## EXERCISE PROMPT
Every line with "computer" in it must be copied from the data.

## EXERCISE MATERIALS
= = = = =
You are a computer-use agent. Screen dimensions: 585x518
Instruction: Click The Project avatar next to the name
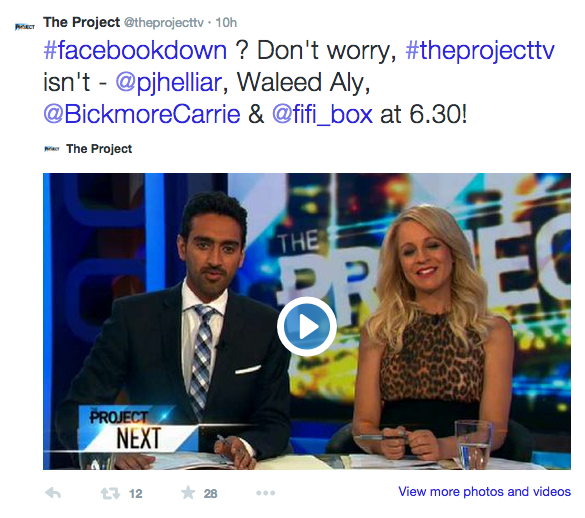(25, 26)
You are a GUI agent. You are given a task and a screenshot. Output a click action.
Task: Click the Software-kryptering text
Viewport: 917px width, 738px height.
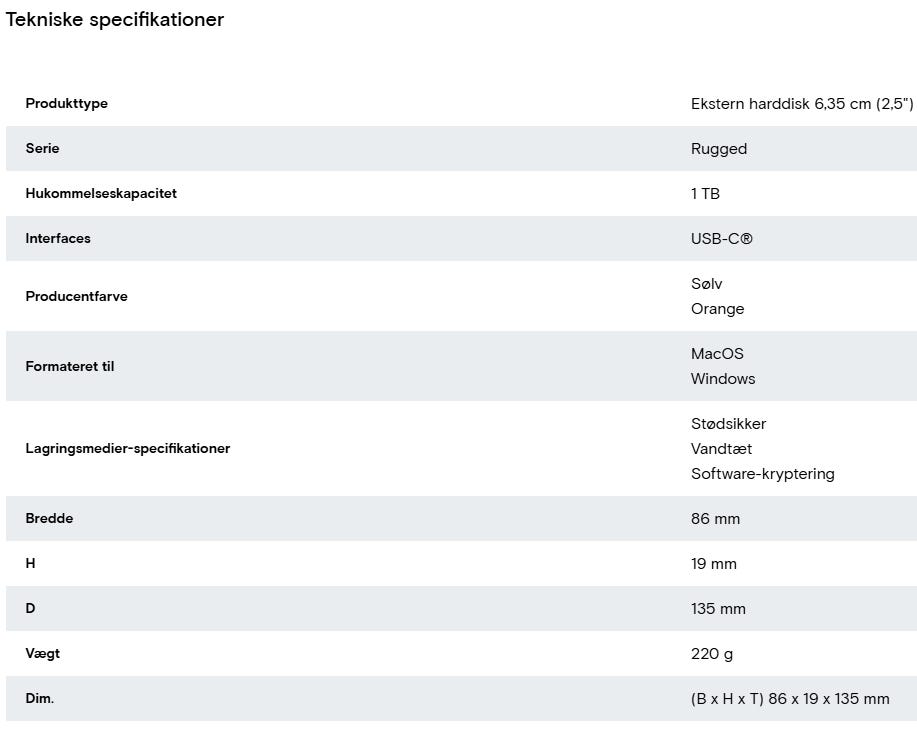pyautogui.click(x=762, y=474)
= = = = =
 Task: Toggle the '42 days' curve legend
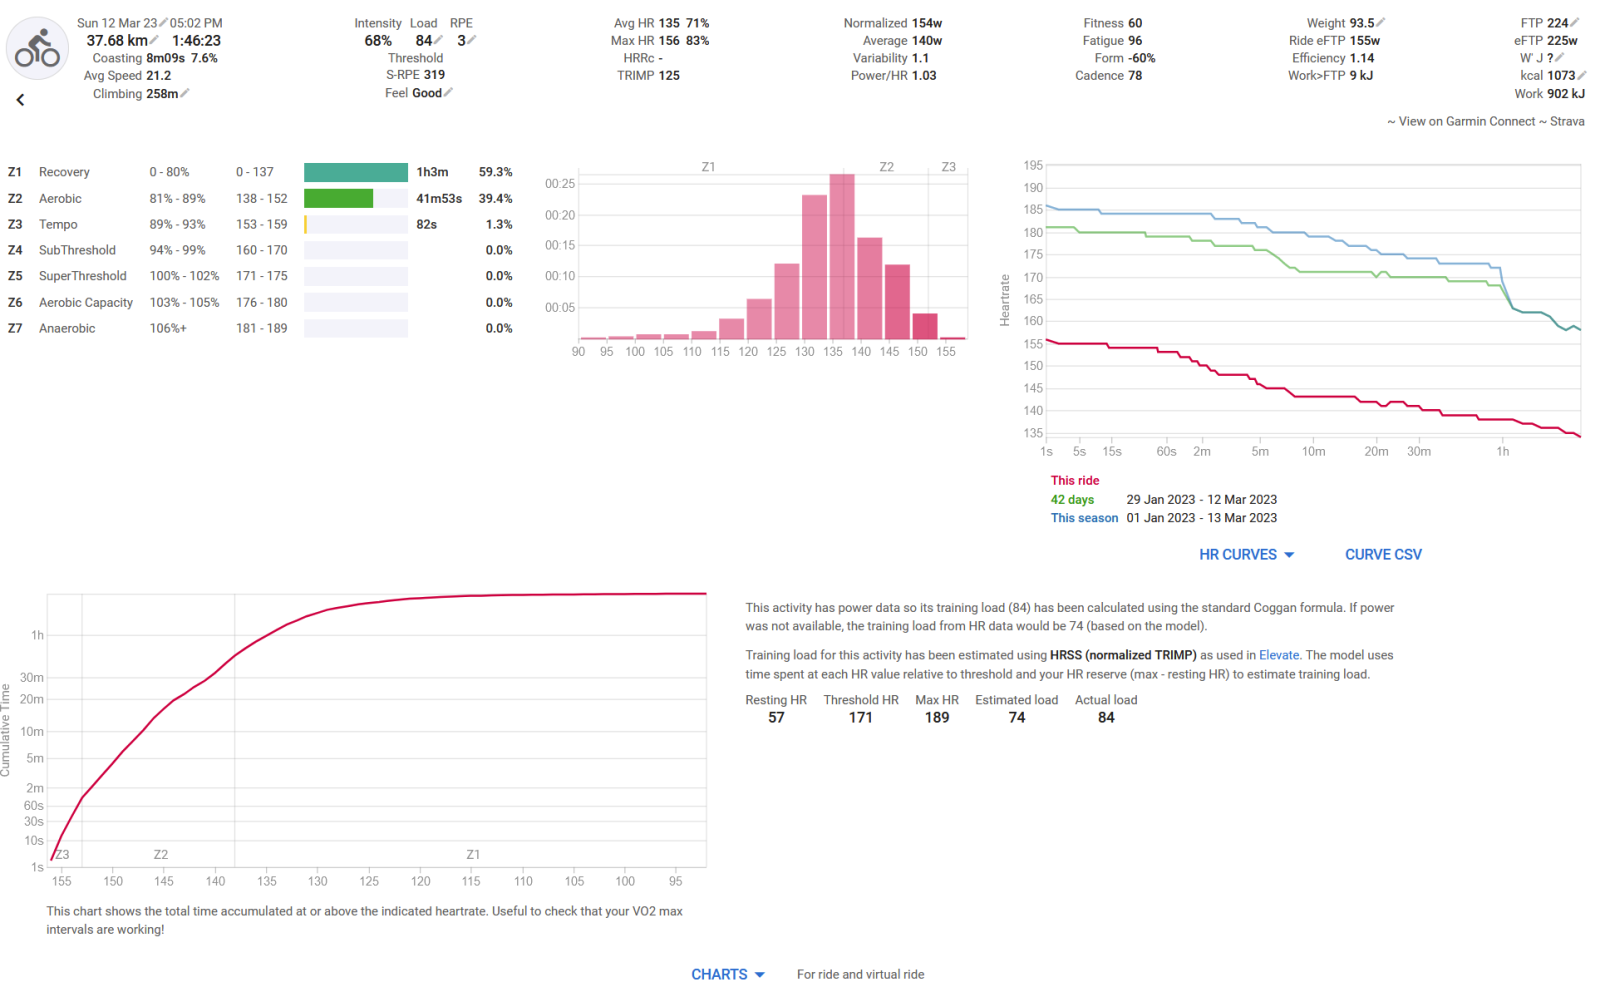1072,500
= = = = =
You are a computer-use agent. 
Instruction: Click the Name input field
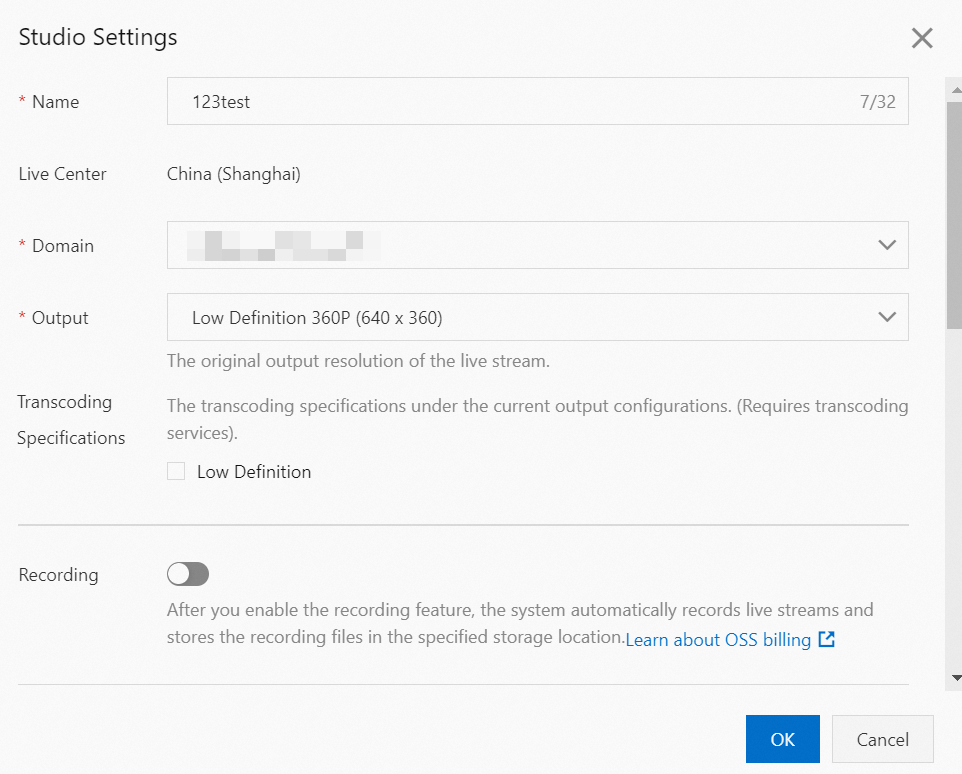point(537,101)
= = = = =
## SOLUTION TO THIS TASK
You are a computer-use agent. Screen dimensions: 585x518
You are a computer-use agent. 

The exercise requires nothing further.